In a case that the Justice Department described as as one of the most serious criminal indictments in U.S. history, the Ninth U.S. Circuit Court of Appeals ruled that criminal charges against W.R. Grace executives for "knowing endangerment" could be reinstated.
We recently blogged about asbestos-related illnesses surfacing in workers of a Texas vermiculite plant that was run by W.R. Grace. The plant processed vermiculite from the company's infamous mine in Libby, Montana. We noted that seven W.R. Grace executives would be facing a criminal trial in September related to deaths that have occurred in Libby. The charges can lead to 15 years in prison on each count
Executives are being charged with exposing Libby residents to asbestos fibers for more than three decades, despite being aware of the dangers of the ore, as indicated by internal company documents. Workers were never alerted to those dangers.
"From 1963 until the early 1990s, Grace mined and processed a large supply of vermiculite ore on a mountain six miles outside Libby. Clouds of vermiculite, which contained tiny shards of dangerous asbestos, were inhaled by the miners and brought home to their families in their clothes.
The health crisis that followed didn’t become national news until 1999 when the Seattle Post-Intelligencer reported that hundreds of vermiculite miners and their families had died and thousands more had become ill. The U.S. Environmental Protection Agency immediately launched an emergency cleanup."
Last year, a federal judge dropped some charges on a statute of limitations basis and excluded some evidence considered vital to prosecuting the government's case. But on September 20, the federal Appeals Court reinstated conspiracy and environmental charges against the company and its executives. Prosecutors can now present evidence back to 1976. Studies show that the rate of asbestos-related illness in Libby is 40 times higher than the national average.
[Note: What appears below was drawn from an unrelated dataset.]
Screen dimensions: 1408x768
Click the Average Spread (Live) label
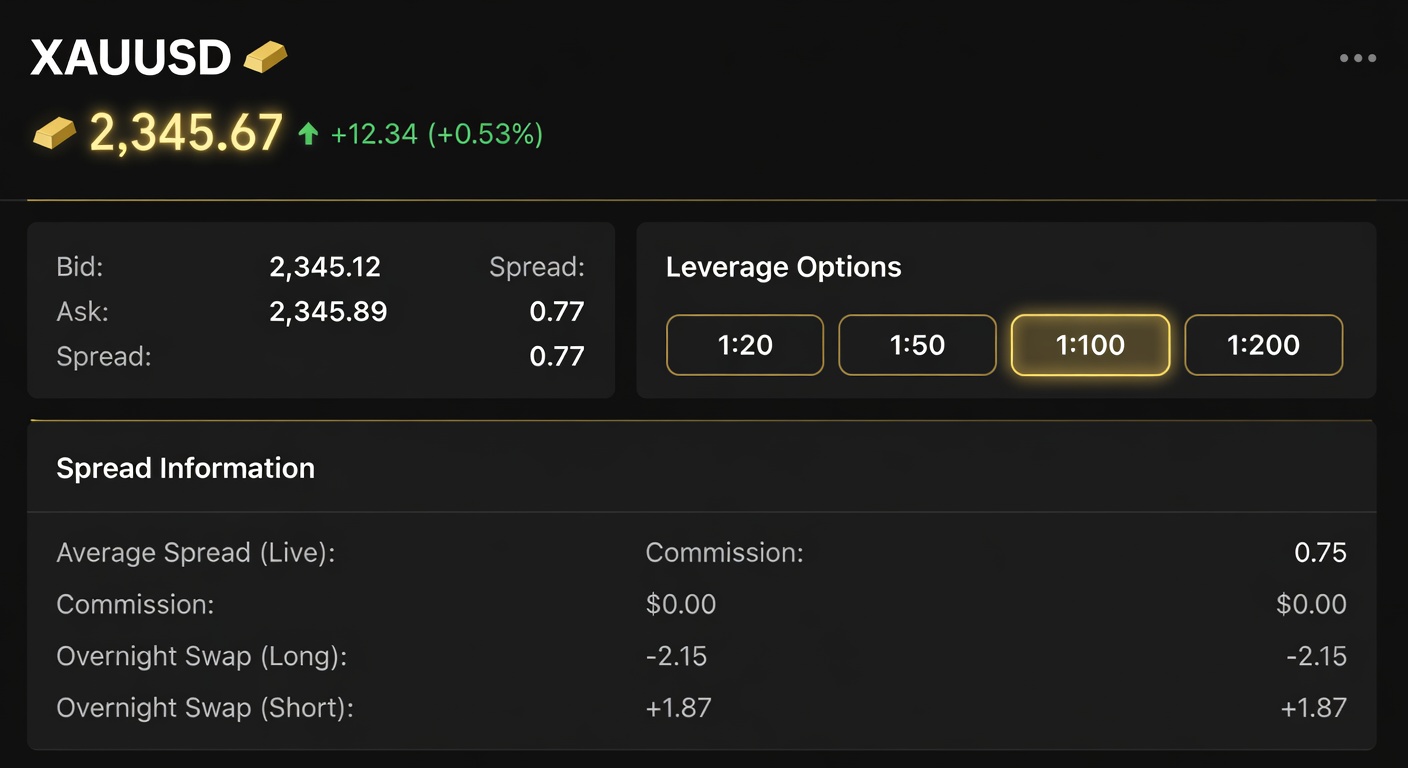tap(196, 552)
We will be following this case, which affects many workers, family members, and townspeople. We suspect that workers and family members of the more than 200 plants nationwide that were processing the ore will also be following this case. Those of us in Massachusetts remember another highly publicized environmental case involving W.R. Grace in Woburn, Mass., a case that had widespread attention due to a book and a film called A Civil Action.